I went to some sites that specialize in cooling products, and when you buy an HSF at some of them, they let you choose the fan that comes with it, which is nice.

And if you're 'stuck' with a really loud HSF - just replace the fan itself - they usually cost less than US$10.

thermoacoustic heatsink

[pforce]

There was recently a physics presentation at my University about thermoacoustics and its ability to be used for heatsinks. The basic idea behind it was that a thermoacoustic engine could be made to take the heat from the processor and convert it into sound, dissipating the heat more effectively than conventional heatsinks. The group working on the project already has a number of prototypes and showed some of them at the presentation and they were quite impressive! These 'engines' are already being made smaller than a penny in order to fit a number of them on a processor to increase cooling ability. And if you're worried about the sound coming out of them (the heat is converted to sound), the engines are converting it to high enough frequencies that it's undetectable to the human ear. They also told us that they're working on converting the sound back into electricity, perhaps to be used to cool the processor even further. I can't wait until these are commercially available...
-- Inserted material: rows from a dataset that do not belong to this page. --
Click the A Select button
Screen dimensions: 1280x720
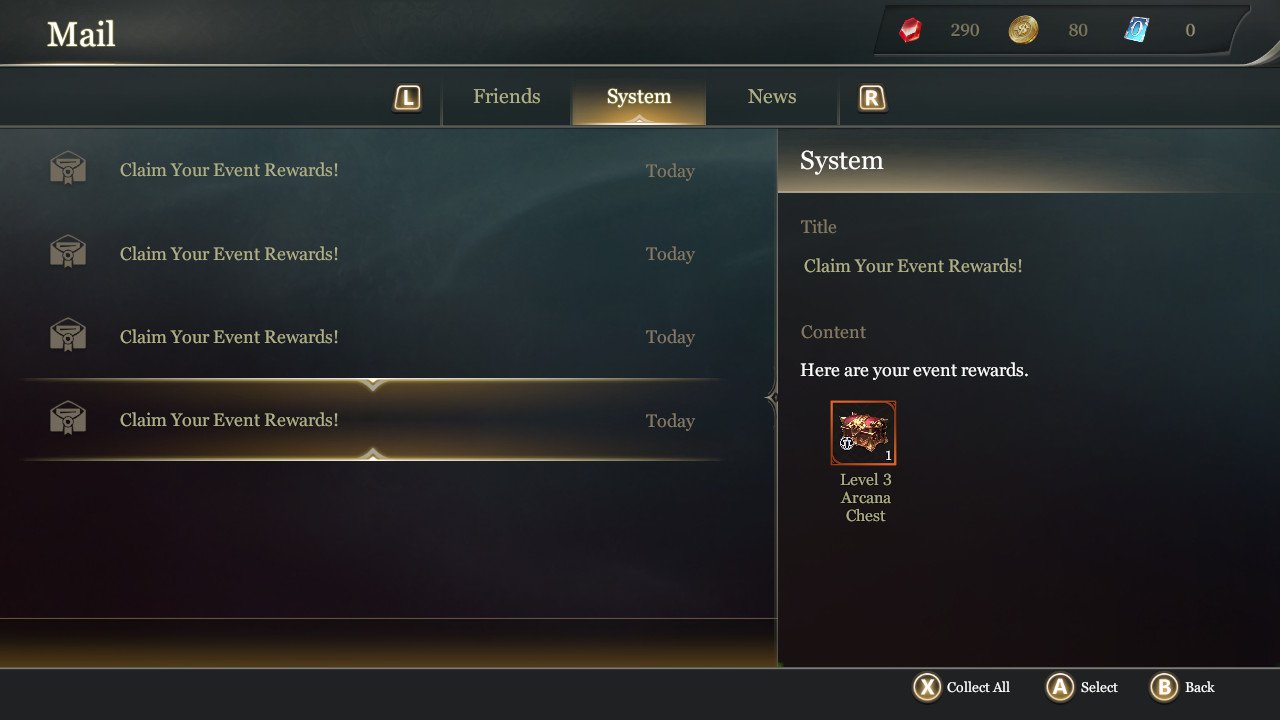click(1082, 687)
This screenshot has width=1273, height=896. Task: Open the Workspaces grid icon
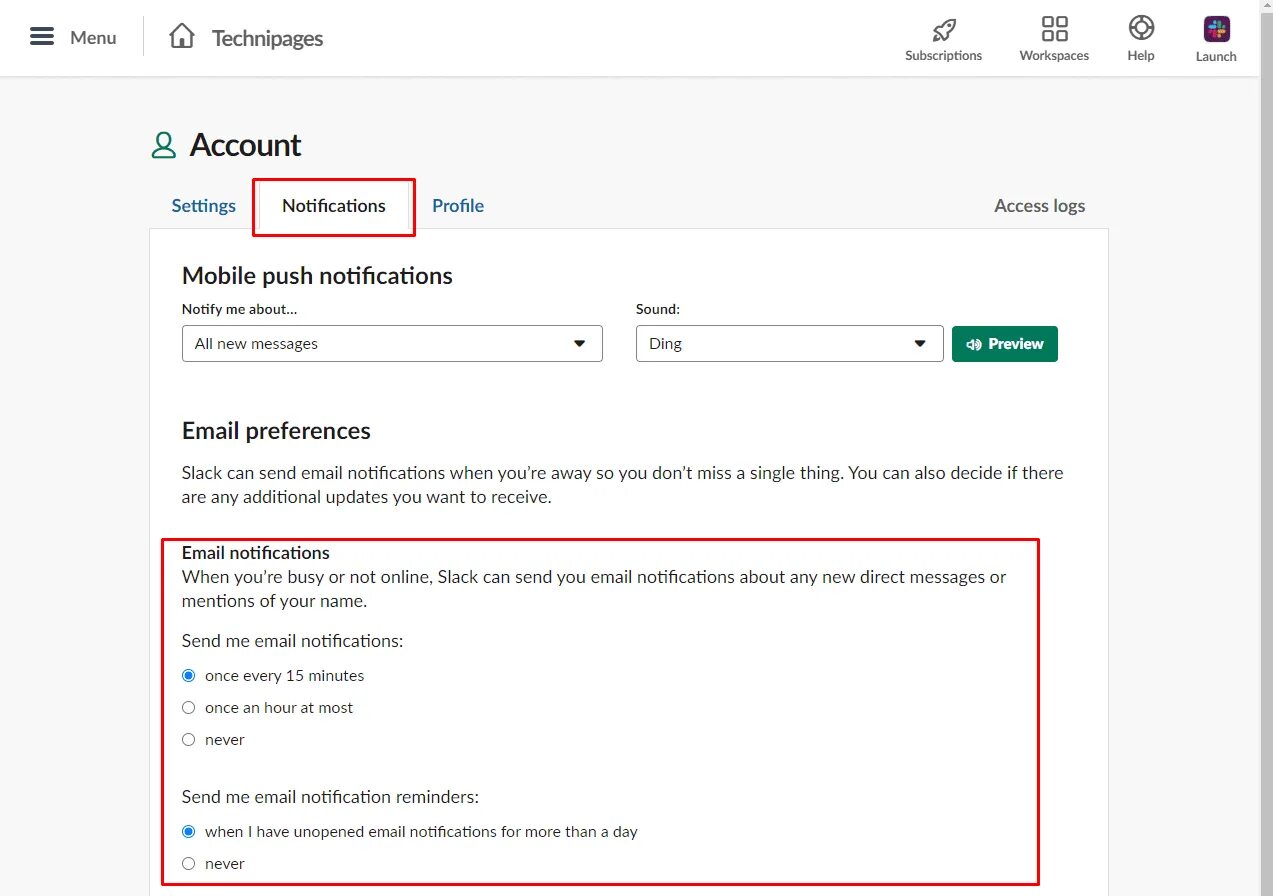click(x=1054, y=29)

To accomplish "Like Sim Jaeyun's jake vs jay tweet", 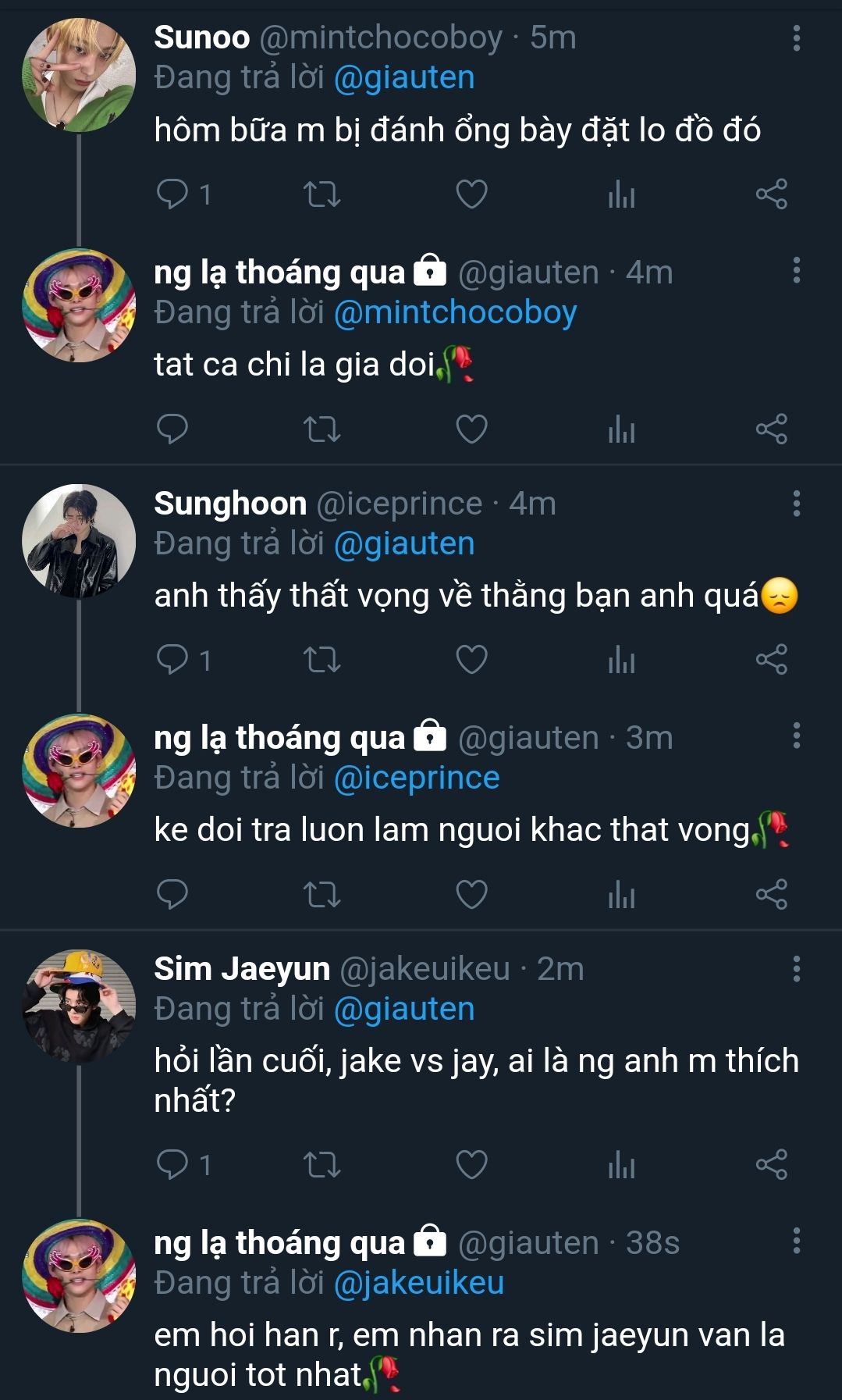I will coord(471,1164).
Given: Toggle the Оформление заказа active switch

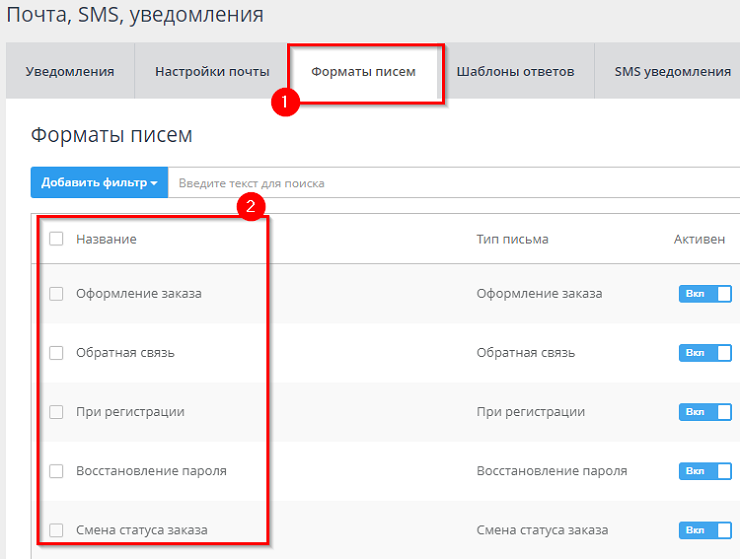Looking at the screenshot, I should click(x=705, y=294).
A hot story from the archives

[NewtonsLaw]

Way back in the dark dawn of the desktop PC age, I was a programmer and service tech for the local importer of Intertec Superbrain computers.

These were a CP/M based machine with two Z80 processors (the second one was dedicated to disk I/O but configured so that the main CPU was placed in a busy-wait loop while the IO occured. Obviously this was a crappy hardware solution to a problem caused by an inability to write decent firmware on Intertec's part.

Anyway -- these machines were originally designed for the US market, so the PSUs were all 110V. Around these parts the mains voltage is 230V so they included a 230V-110V transformer with machines shipped here -- and it was mounted inside the all-encompassing case that also incorporated the screen and keyboard.

Cooling on the machines was by way of a weak fan that exhausted down onto the table beneathe the machine. It was barely adequate for the 110V machine so when the extra heat from the transformer was added to the thermal input -- the machines began to overheat.

The manufacturer was useless -- offering no suggestions and losing all interest in supporting the product.

The solution was pretty simple -- use a bigger fan.

However -- there was a rather unfortunate side-effect. When you turned on the computer, the fan-blast would blow every single piece of paper off your desk. Funny as hell -- the first time.

Although attempts were made with the fan reversed so that it blew up into the machine, a couple of machines expired after a sheet of paper found its way under the case and got sucked up against the fan grill -- effectively stopping all cooling.